Significant differences were observed in parasite density and hemoglobin (Hb) levels across individuals with asymptomatic and symptomatic malaria (p < 0.001). Symptomatic uncomplicated and complicated malaria patients had higher parasite density and lower Hb levels than asymptomatic malaria patients did. Increased Plasmodium falciparum parasite density has been reported in complicated malaria cases in previous studies (72, 73), whereas low parasitemia has been observed in asymptomatic individuals (74). However, other studies have not reported a significant difference in parasite density between asymptomatic and symptomatic malaria infections (75). Asymptomatic individuals tend to have partial immunity through repeated exposure, allowing them to control parasite levels without experiencing symptoms (19). The reduced parasite density among symptomatic individuals allows them to have high Hb levels compared with symptomatic malaria-infected individuals (76). High parasite density associated with inadequate dosing poses a risk for the development and emergence of antimalarial resistance (77). Additionally, individuals with asymptomatic malaria often do not seek antimalarial treatment, allowing their infections to persist for extended periods of time (78) and serve as a reservoir for malaria transmission (79, 80). Thus, malaria control programs should design strategies to eliminate asymptomatic malaria infections.

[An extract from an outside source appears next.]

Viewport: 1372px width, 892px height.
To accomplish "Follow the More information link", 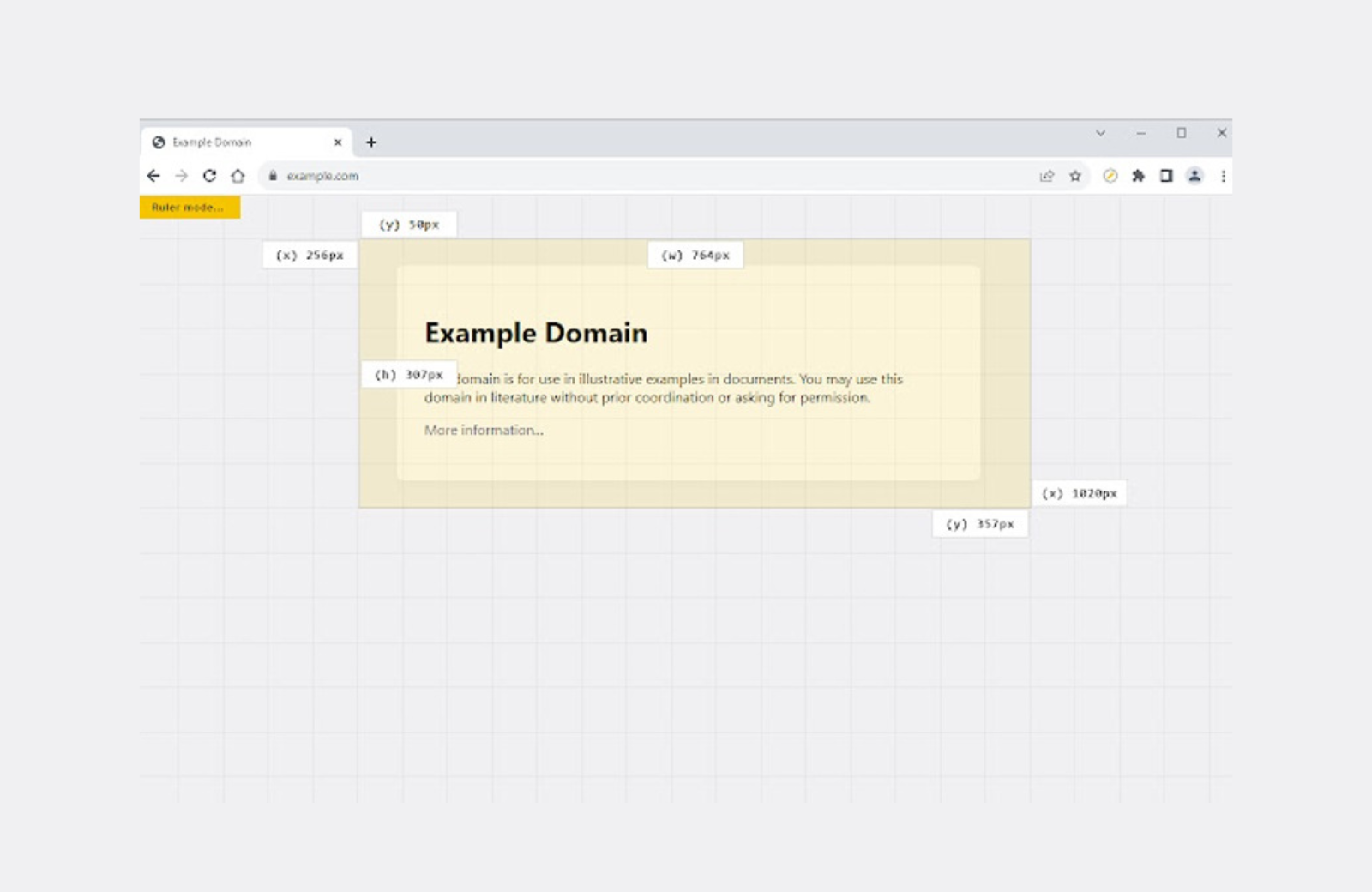I will coord(482,430).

The study had several limitations. Genotyping of parasites based on a few selected microsatellites may have resulted in an overestimation of Plasmodium falciparum genetic diversity and MOI, as these markers may not fully represent the true genetic diversity across the entire genome. Therefore, the use of several genetic markers or whole-genome sequencing may provide a more comprehensive assessment of genetic diversity. Additionally, the study included a small number of symptomatic complicated individuals, which might have influenced the accurate evaluation of Plasmodium falciparum genetic diversity and the MOI in that group.